The mental health system here has no idea of where to place him even though he's been in thier system for years so we're working as hard as we can so that he can be safe and we can be safe and so he can be as healthy as possible.
One thing that helps in over age children is to get legal custody asap after the child is of legal age. My husband and I started that process well before he turned 19 and were awarded custody about 2 months before he aged out of his insurance. Thank the Lord we started as early as we did, we had NO idea that the 19th birthday was the age out date here since he has to go to a pediatric endocrinologist until he's 21 unless married, ironic huh?

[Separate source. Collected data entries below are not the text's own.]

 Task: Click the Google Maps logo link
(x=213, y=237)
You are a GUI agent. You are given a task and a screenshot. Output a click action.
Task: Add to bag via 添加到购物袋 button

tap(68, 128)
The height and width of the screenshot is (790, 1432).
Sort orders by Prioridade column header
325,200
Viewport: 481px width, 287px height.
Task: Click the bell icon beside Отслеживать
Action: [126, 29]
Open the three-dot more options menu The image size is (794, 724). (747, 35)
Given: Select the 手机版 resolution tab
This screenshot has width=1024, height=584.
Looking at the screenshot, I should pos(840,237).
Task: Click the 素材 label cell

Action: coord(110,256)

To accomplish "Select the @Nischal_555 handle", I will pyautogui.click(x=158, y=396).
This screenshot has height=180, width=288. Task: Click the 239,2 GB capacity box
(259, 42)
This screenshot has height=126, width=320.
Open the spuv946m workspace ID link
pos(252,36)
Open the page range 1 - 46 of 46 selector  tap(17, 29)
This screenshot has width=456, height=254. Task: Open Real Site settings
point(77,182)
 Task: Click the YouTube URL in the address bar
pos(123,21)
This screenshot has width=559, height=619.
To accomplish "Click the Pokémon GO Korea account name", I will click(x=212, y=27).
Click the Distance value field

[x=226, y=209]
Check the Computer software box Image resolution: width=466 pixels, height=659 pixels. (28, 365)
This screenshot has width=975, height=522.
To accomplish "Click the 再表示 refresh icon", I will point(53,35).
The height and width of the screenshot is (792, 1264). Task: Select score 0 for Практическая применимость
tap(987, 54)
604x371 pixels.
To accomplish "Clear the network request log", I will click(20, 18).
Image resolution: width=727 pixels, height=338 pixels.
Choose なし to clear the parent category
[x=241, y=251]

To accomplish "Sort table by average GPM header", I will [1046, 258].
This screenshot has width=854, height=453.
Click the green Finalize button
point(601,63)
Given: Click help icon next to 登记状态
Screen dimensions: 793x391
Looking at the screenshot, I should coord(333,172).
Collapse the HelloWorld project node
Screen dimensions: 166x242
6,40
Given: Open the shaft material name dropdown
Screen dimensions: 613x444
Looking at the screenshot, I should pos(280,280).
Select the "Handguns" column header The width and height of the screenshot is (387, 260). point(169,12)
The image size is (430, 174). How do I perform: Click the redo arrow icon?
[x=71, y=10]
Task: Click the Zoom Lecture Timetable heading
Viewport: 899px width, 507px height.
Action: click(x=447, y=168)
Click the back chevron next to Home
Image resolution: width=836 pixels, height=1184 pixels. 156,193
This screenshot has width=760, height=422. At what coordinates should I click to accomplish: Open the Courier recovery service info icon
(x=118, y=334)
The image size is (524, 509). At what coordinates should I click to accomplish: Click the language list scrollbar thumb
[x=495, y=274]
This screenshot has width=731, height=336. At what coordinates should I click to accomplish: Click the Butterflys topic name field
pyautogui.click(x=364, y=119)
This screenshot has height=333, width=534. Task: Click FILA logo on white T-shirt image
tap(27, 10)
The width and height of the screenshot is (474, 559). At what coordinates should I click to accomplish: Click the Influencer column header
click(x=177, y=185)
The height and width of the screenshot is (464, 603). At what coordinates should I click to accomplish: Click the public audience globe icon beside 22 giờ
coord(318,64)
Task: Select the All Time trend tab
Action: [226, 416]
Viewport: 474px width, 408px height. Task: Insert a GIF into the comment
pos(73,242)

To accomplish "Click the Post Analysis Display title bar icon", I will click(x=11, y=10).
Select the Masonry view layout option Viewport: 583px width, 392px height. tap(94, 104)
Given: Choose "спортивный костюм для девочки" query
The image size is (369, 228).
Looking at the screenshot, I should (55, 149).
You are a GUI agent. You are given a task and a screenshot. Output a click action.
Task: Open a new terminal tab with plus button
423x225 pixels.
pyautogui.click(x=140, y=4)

So while he is going to be taken care of, we still have no idea of where he will be placed and can start learning life skills that he is very restistant to learning from us as his parents because we "know absolutely nothing" lol.

Gotta love Aspie kids. He is 19 in age, but about 11 emotionally and in social skills and that is with a fantastic therapist who has worked with all of us since he was 10.

 

[welsummerchicks]

There are some very difficult things about coping with a kid who is that intelligent yet still so disabled and needs help with self care etc.

I think it's very, very difficult for relatives and friends to understand that dilemma for one thing.

I'm trying to understand the different issues that parents (and carers of parents) get faced with at different stages, so just keep the information coming! I really appreciate it!